__WHAT YOU ARE ASKED TO DO__: Convert each line of the records below into a JSON list of strings, one string per line, omitting any blank lines.

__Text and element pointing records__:
— begin —
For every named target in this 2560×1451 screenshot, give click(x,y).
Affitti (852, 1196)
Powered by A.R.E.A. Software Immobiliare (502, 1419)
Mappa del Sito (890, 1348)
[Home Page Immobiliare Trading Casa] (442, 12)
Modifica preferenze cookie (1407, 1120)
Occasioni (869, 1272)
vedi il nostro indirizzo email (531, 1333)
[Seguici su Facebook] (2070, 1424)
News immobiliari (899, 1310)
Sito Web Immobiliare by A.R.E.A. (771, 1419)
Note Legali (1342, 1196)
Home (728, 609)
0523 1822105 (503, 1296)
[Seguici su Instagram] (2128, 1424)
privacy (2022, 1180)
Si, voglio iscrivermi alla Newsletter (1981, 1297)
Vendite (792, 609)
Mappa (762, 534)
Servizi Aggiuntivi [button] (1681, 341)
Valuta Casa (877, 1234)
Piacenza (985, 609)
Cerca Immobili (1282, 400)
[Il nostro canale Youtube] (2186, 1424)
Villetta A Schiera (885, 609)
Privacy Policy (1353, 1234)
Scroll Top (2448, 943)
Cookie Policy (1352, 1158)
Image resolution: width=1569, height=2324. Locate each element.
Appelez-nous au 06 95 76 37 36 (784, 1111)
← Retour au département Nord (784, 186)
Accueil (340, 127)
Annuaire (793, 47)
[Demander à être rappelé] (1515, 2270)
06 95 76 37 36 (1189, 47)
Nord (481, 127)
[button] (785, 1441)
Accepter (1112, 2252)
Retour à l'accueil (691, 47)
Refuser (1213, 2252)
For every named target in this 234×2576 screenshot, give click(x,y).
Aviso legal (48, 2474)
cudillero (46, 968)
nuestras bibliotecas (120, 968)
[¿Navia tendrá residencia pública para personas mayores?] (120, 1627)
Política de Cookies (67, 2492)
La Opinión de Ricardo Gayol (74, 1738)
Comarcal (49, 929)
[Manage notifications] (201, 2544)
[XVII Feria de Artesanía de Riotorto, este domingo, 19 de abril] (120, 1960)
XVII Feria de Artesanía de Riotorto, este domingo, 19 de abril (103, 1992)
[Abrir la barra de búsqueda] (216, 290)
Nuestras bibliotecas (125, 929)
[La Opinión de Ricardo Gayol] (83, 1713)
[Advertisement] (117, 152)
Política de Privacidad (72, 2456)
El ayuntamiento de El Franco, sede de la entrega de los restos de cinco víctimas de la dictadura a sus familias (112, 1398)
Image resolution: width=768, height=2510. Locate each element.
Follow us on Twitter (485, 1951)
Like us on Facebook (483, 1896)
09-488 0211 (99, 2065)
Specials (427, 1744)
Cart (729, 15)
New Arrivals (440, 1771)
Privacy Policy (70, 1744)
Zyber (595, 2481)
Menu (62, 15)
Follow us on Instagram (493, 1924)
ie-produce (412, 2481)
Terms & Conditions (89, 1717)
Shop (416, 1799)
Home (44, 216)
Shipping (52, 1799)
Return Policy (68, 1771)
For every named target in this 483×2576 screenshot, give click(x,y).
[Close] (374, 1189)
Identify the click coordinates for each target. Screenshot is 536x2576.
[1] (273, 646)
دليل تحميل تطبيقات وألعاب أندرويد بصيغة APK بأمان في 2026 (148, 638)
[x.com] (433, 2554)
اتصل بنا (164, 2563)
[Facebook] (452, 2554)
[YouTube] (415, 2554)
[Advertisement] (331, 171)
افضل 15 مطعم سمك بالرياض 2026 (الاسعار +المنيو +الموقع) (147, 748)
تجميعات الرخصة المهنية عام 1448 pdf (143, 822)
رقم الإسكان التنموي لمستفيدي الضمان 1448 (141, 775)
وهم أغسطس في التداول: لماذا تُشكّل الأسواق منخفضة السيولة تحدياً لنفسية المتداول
— end —
__TASK OUTPUT__:
[
  "For every named target in this 2560×1451 screenshot, give click(x,y).",
  "Affitti (852, 1196)",
  "Powered by A.R.E.A. Software Immobiliare (502, 1419)",
  "Mappa del Sito (890, 1348)",
  "[Home Page Immobiliare Trading Casa] (442, 12)",
  "Modifica preferenze cookie (1407, 1120)",
  "Occasioni (869, 1272)",
  "vedi il nostro indirizzo email (531, 1333)",
  "[Seguici su Facebook] (2070, 1424)",
  "News immobiliari (899, 1310)",
  "Sito Web Immobiliare by A.R.E.A. (771, 1419)",
  "Note Legali (1342, 1196)",
  "Home (728, 609)",
  "0523 1822105 (503, 1296)",
  "[Seguici su Instagram] (2128, 1424)",
  "privacy (2022, 1180)",
  "Si, voglio iscrivermi alla Newsletter (1981, 1297)",
  "Vendite (792, 609)",
  "Mappa (762, 534)",
  "Servizi Aggiuntivi [button] (1681, 341)",
  "Valuta Casa (877, 1234)",
  "Piacenza (985, 609)",
  "Cerca Immobili (1282, 400)",
  "[Il nostro canale Youtube] (2186, 1424)",
  "Villetta A Schiera (885, 609)",
  "Privacy Policy (1353, 1234)",
  "Scroll Top (2448, 943)",
  "Cookie Policy (1352, 1158)",
  "Image resolution: width=1569, height=2324. Locate each element.",
  "Appelez-nous au 06 95 76 37 36 (784, 1111)",
  "← Retour au département Nord (784, 186)",
  "Accueil (340, 127)",
  "Annuaire (793, 47)",
  "[Demander à être rappelé] (1515, 2270)",
  "06 95 76 37 36 (1189, 47)",
  "Nord (481, 127)",
  "[button] (785, 1441)",
  "Accepter (1112, 2252)",
  "Retour à l'accueil (691, 47)",
  "Refuser (1213, 2252)",
  "For every named target in this 234×2576 screenshot, give click(x,y).",
  "Aviso legal (48, 2474)",
  "cudillero (46, 968)",
  "nuestras bibliotecas (120, 968)",
  "[¿Navia tendrá residencia pública para personas mayores?] (120, 1627)",
  "Política de Cookies (67, 2492)",
  "La Opinión de Ricardo Gayol (74, 1738)",
  "Comarcal (49, 929)",
  "[Manage notifications] (201, 2544)",
  "[XVII Feria de Artesanía de Riotorto, este domingo, 19 de abril] (120, 1960)",
  "XVII Feria de Artesanía de Riotorto, este domingo, 19 de abril (103, 1992)",
  "[Abrir la barra de búsqueda] (216, 290)",
  "Nuestras bibliotecas (125, 929)",
  "[La Opinión de Ricardo Gayol] (83, 1713)",
  "[Advertisement] (117, 152)",
  "Política de Privacidad (72, 2456)",
  "El ayuntamiento de El Franco, sede de la entrega de los restos de cinco víctimas de la dictadura a sus familias (112, 1398)",
  "Image resolution: width=768, height=2510. Locate each element.",
  "Follow us on Twitter (485, 1951)",
  "Like us on Facebook (483, 1896)",
  "09-488 0211 (99, 2065)",
  "Specials (427, 1744)",
  "Cart (729, 15)",
  "New Arrivals (440, 1771)",
  "Privacy Policy (70, 1744)",
  "Zyber (595, 2481)",
  "Menu (62, 15)",
  "Follow us on Instagram (493, 1924)",
  "ie-produce (412, 2481)",
  "Terms & Conditions (89, 1717)",
  "Shop (416, 1799)",
  "Home (44, 216)",
  "Shipping (52, 1799)",
  "Return Policy (68, 1771)",
  "For every named target in this 483×2576 screenshot, give click(x,y).",
  "[Close] (374, 1189)",
  "Identify the click coordinates for each target. Screenshot is 536x2576.",
  "[1] (273, 646)",
  "دليل تحميل تطبيقات وألعاب أندرويد بصيغة APK بأمان في 2026 (148, 638)",
  "[x.com] (433, 2554)",
  "اتصل بنا (164, 2563)",
  "[Facebook] (452, 2554)",
  "[YouTube] (415, 2554)",
  "[Advertisement] (331, 171)",
  "افضل 15 مطعم سمك بالرياض 2026 (الاسعار +المنيو +الموقع) (147, 748)",
  "تجميعات الرخصة المهنية عام 1448 pdf (143, 822)",
  "رقم الإسكان التنموي لمستفيدي الضمان 1448 (141, 775)",
  "وهم أغسطس في التداول: لماذا تُشكّل الأسواق منخفضة السيولة تحدياً لنفسية المتداول"
]